(Extracted entries begins)

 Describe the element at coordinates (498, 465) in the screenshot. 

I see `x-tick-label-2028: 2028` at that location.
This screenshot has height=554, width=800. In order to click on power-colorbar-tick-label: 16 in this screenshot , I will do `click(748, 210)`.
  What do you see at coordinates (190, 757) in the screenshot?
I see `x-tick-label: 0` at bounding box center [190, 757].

(Extracted entries ends)

### Instructions to follow
Rewrite the records with "Describe" swapped for "Identify" and nothing else changed.

### Task output
 Identify the element at coordinates (498, 465) in the screenshot. 

I see `x-tick-label-2028: 2028` at that location.
This screenshot has height=554, width=800. In order to click on power-colorbar-tick-label: 16 in this screenshot , I will do `click(748, 210)`.
  What do you see at coordinates (190, 757) in the screenshot?
I see `x-tick-label: 0` at bounding box center [190, 757].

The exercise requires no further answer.